Goal of the exercise:
Leaving out the pictures, output the lines from the one that contains "The height and" through the end of the material, exactly as they stand.
━━━━━━━━
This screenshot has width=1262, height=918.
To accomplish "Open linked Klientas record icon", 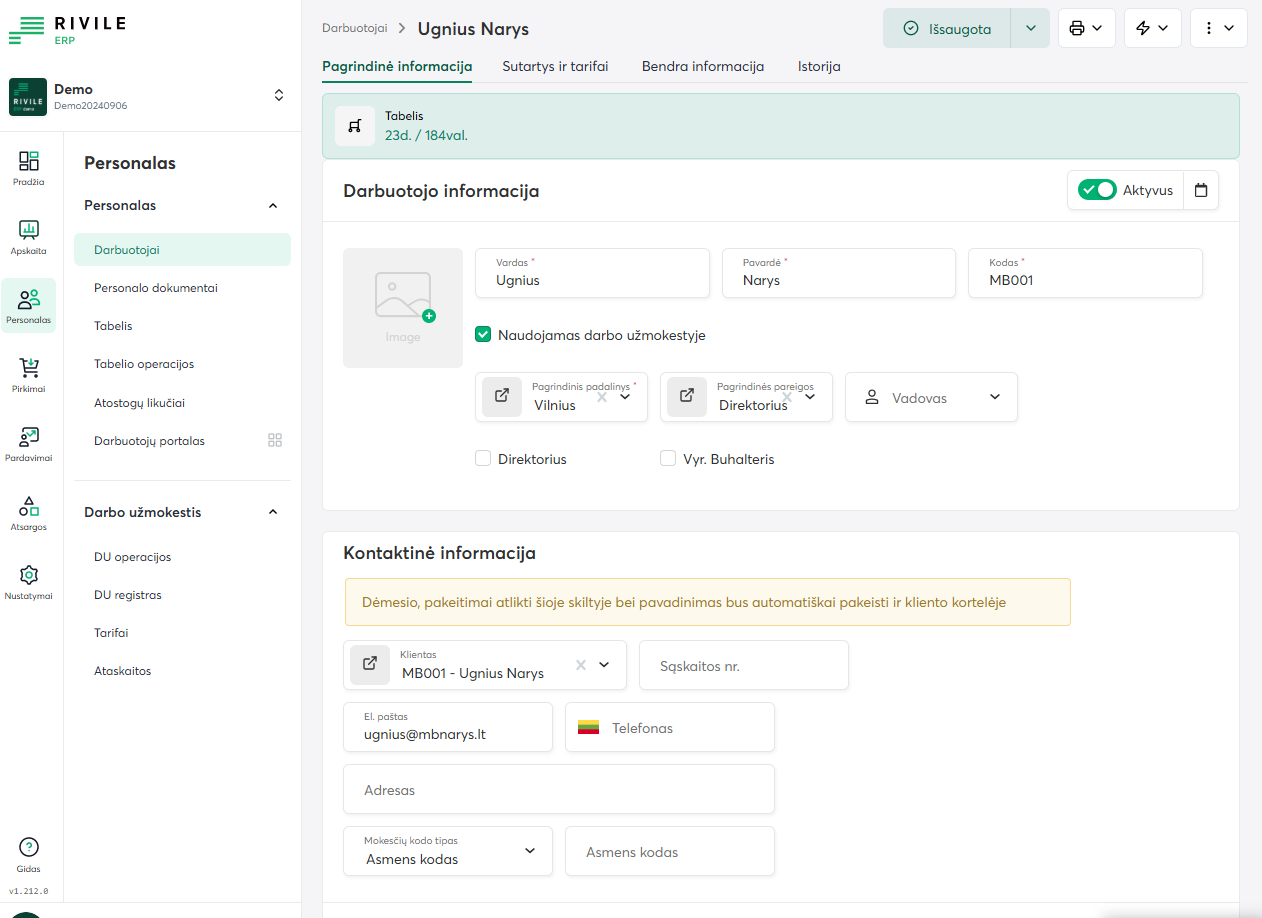I will pyautogui.click(x=370, y=664).
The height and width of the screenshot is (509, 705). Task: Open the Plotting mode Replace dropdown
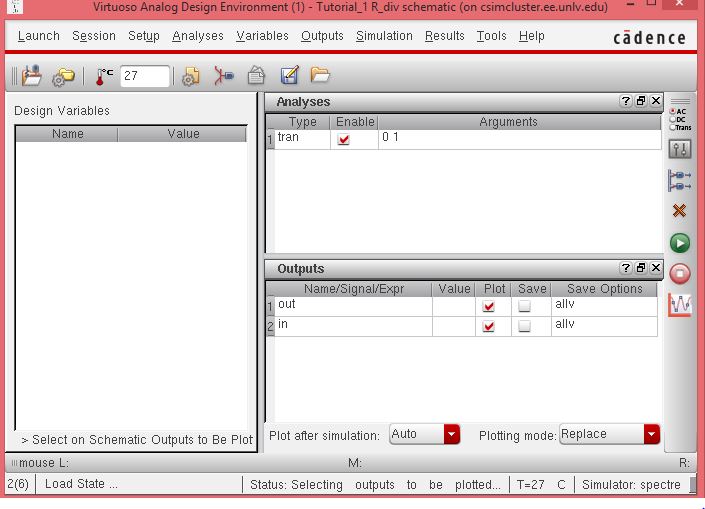coord(652,435)
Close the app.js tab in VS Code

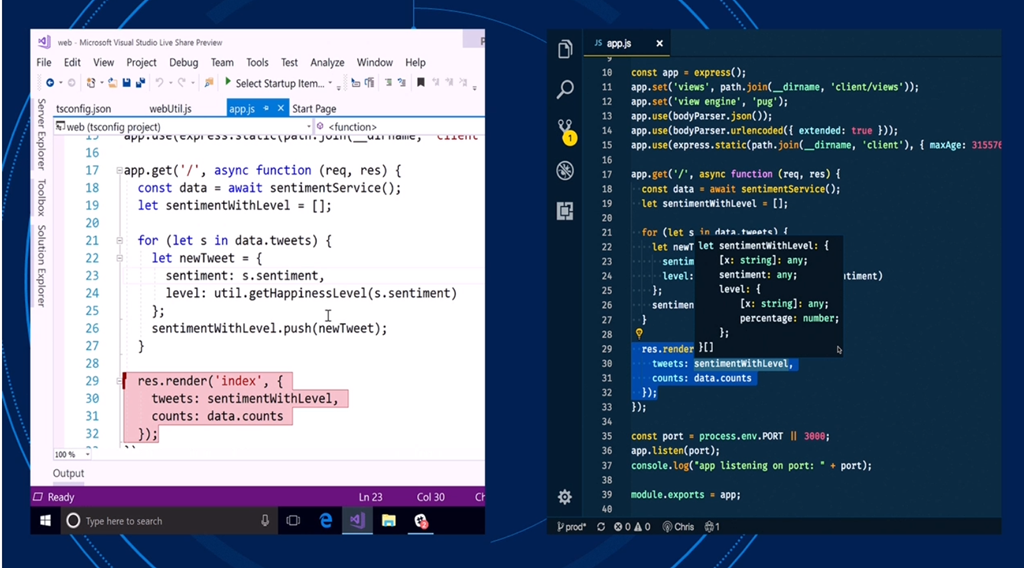658,44
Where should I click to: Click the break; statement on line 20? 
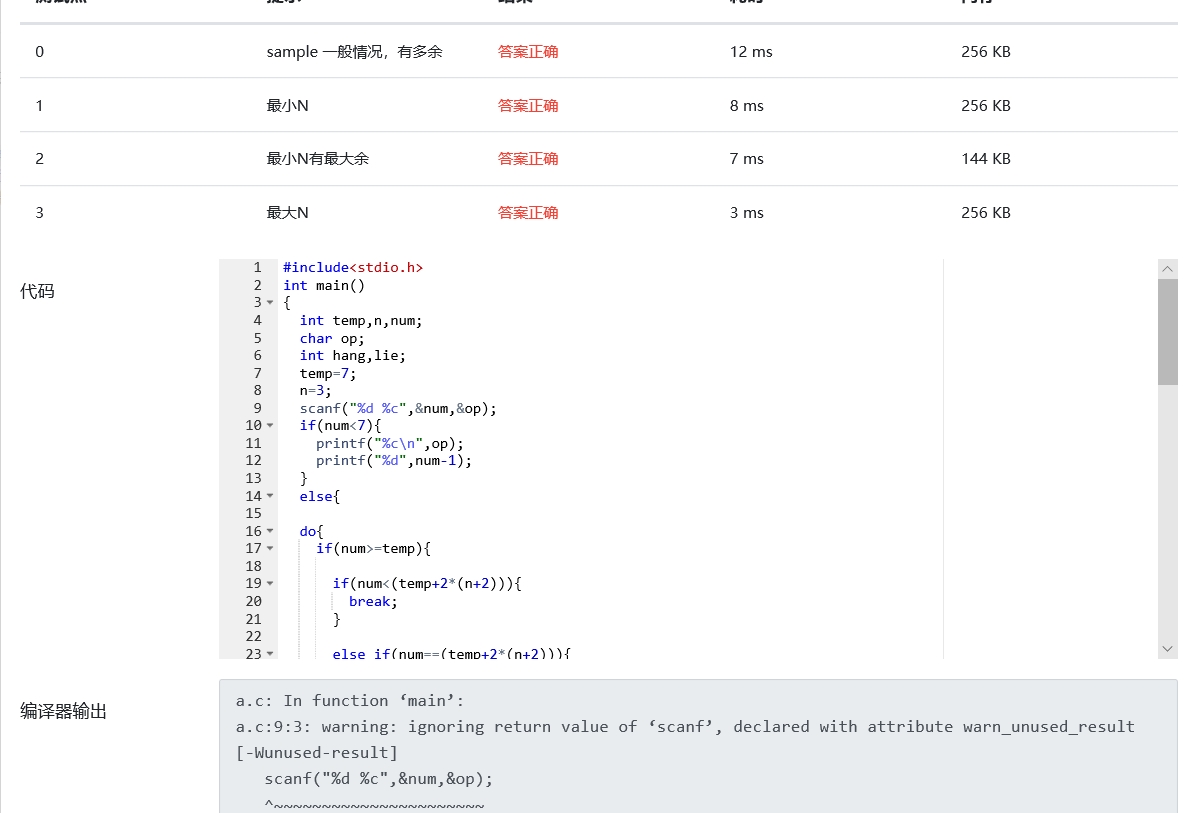coord(372,601)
━━━━━━━━
Solution for this exercise:
The height and width of the screenshot is (509, 705). Task: Open the Plotting mode Replace dropdown
coord(652,435)
Close the app.js tab in VS Code

658,44
Where should I click to: Click the break; statement on line 20? 
coord(372,601)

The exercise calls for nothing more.